▸ **SUPPLIED RECORDS**:

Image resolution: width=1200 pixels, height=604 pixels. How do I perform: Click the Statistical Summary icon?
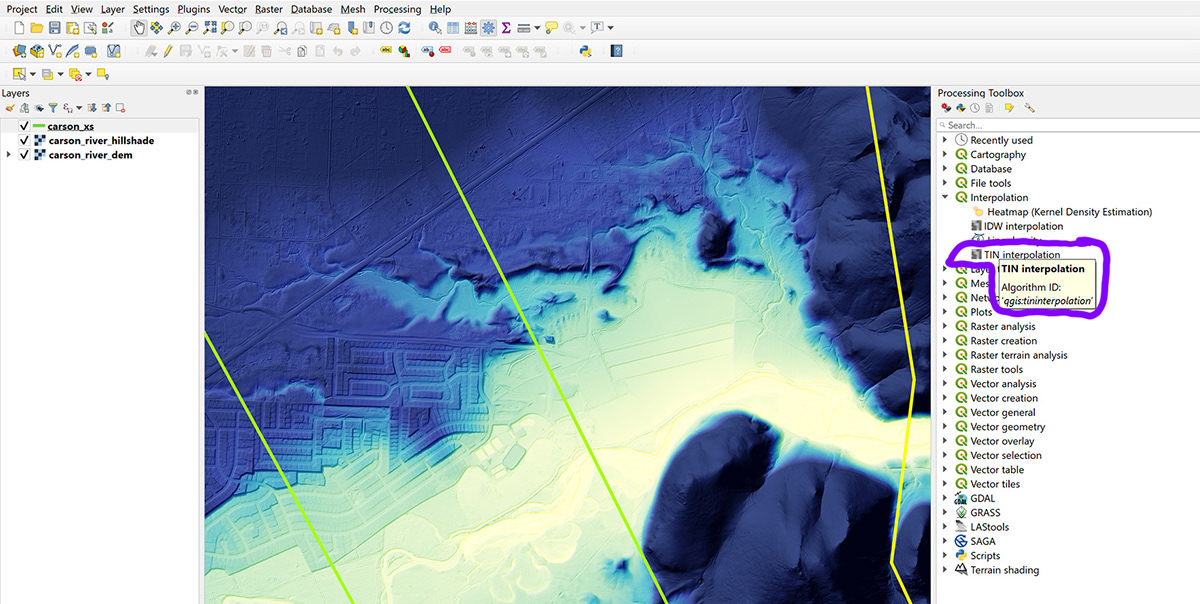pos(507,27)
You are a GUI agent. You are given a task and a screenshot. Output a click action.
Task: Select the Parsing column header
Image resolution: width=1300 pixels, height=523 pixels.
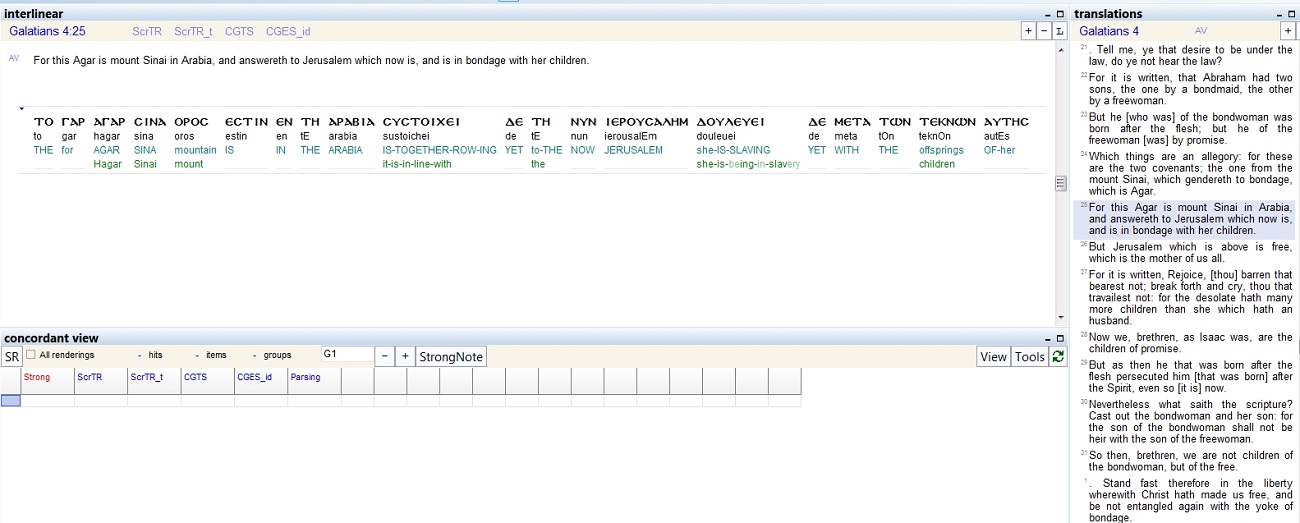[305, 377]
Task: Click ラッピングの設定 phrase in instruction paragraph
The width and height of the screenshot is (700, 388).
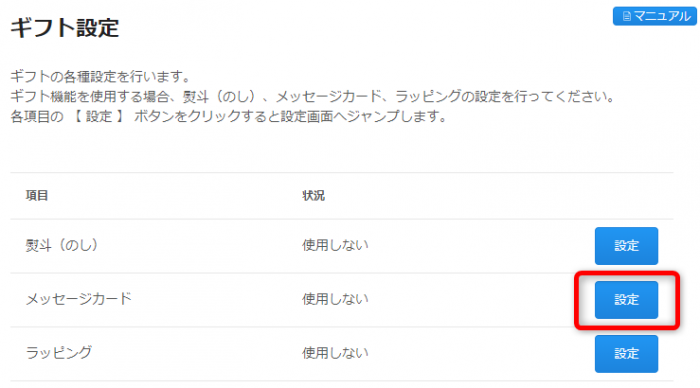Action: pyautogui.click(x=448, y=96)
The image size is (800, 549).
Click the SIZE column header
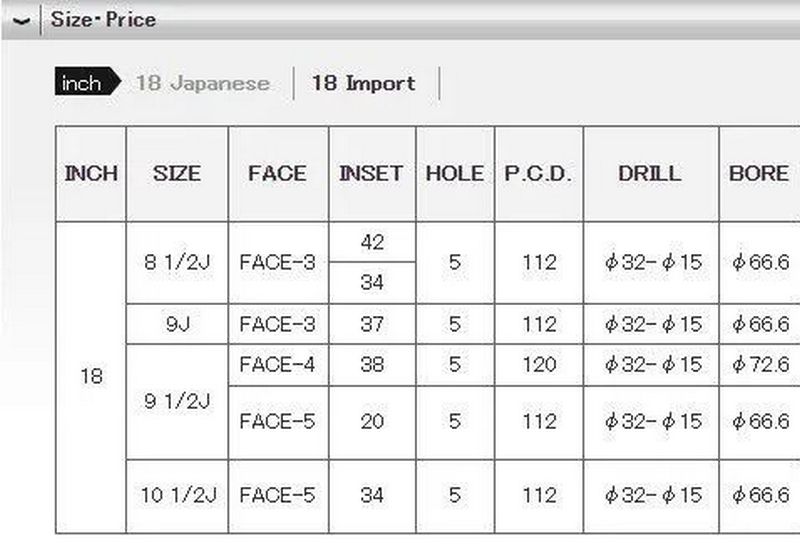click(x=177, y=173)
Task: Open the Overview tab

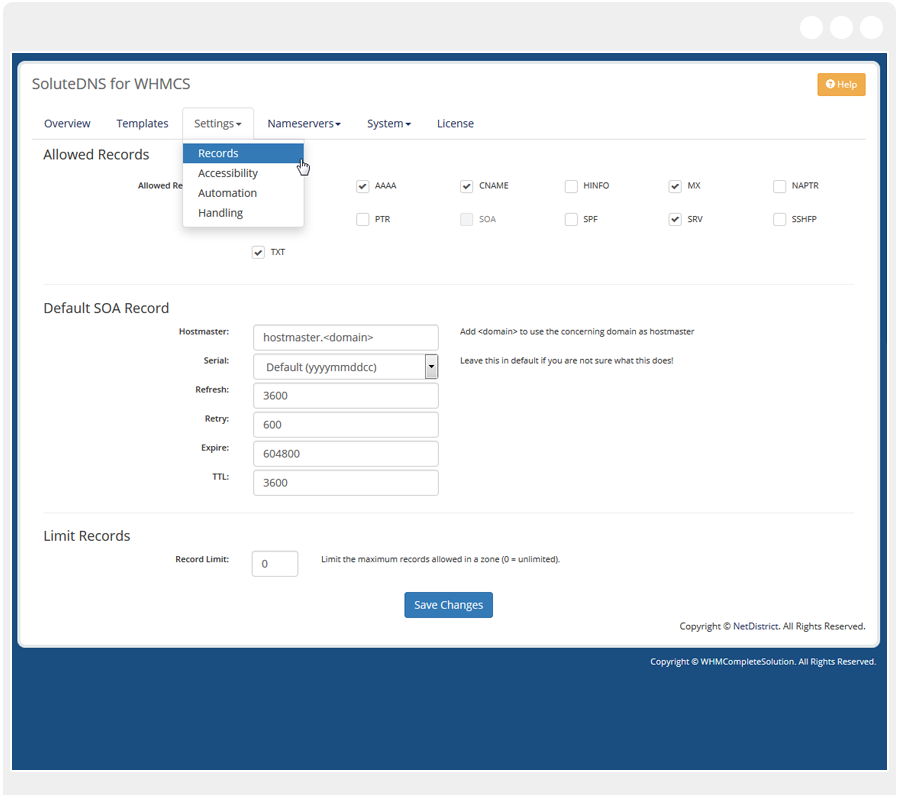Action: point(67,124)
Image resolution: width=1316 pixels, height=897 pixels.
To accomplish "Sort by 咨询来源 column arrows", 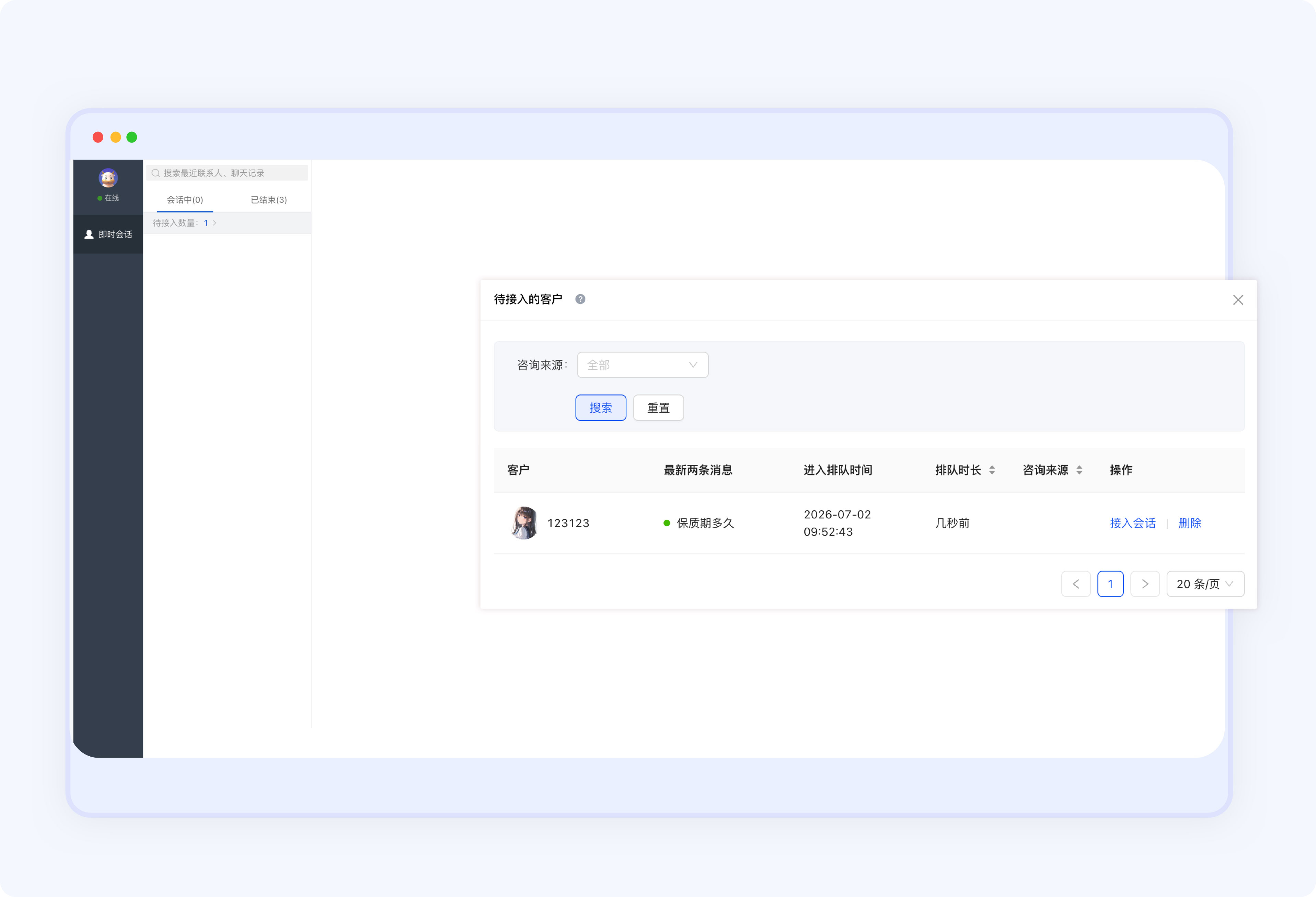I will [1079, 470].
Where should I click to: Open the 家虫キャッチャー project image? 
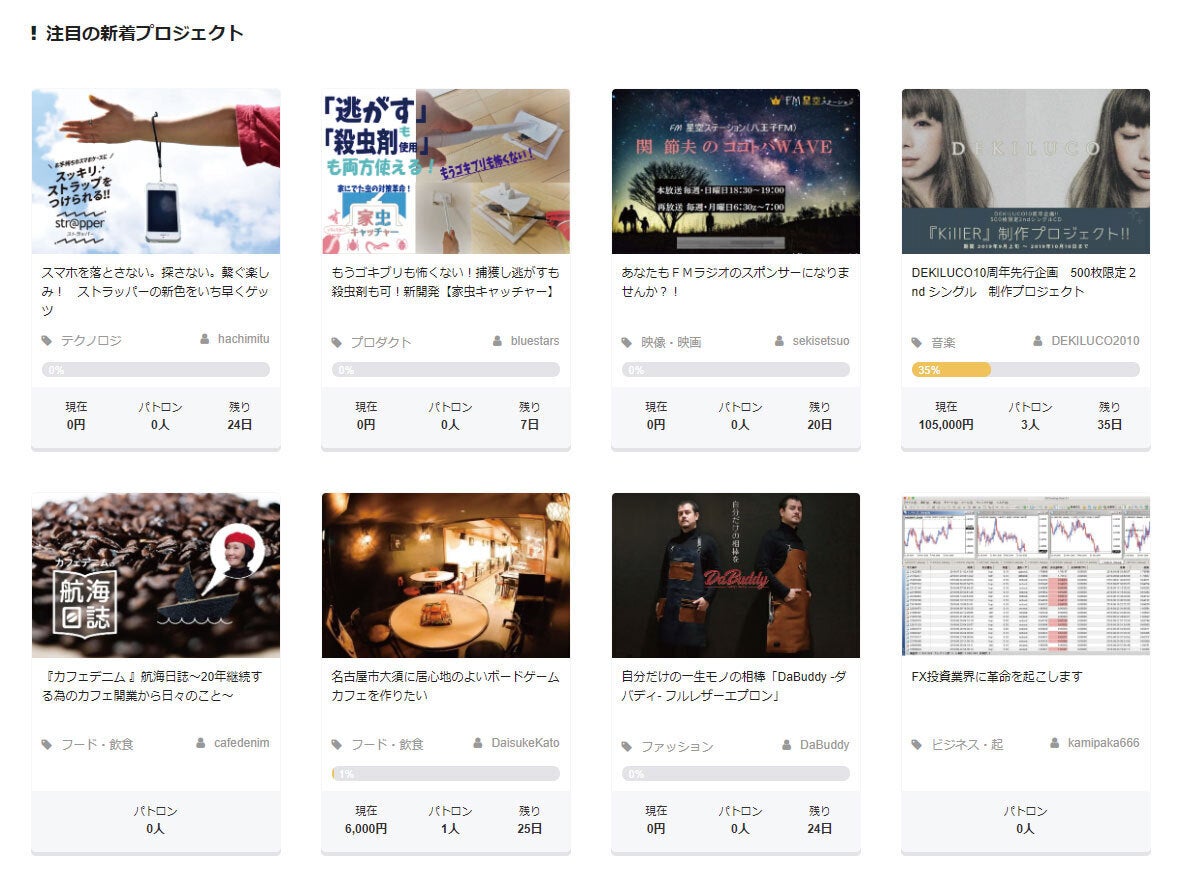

▸ **TASK BRIEF**: Nothing except the lines from the one containing "Task: Click ラッピングの設定" through the one containing "Image resolution: width=1316" should appear in the answer, exactly as above and without pictures.

▸ **TASK ANSWER**:
Task: Click ラッピングの設定 phrase in instruction paragraph
The width and height of the screenshot is (700, 388).
Action: pyautogui.click(x=448, y=96)
The image size is (800, 549).
Click the SIZE column header
click(x=177, y=173)
Task: Open the Overview tab

Action: point(67,124)
Image resolution: width=1316 pixels, height=897 pixels.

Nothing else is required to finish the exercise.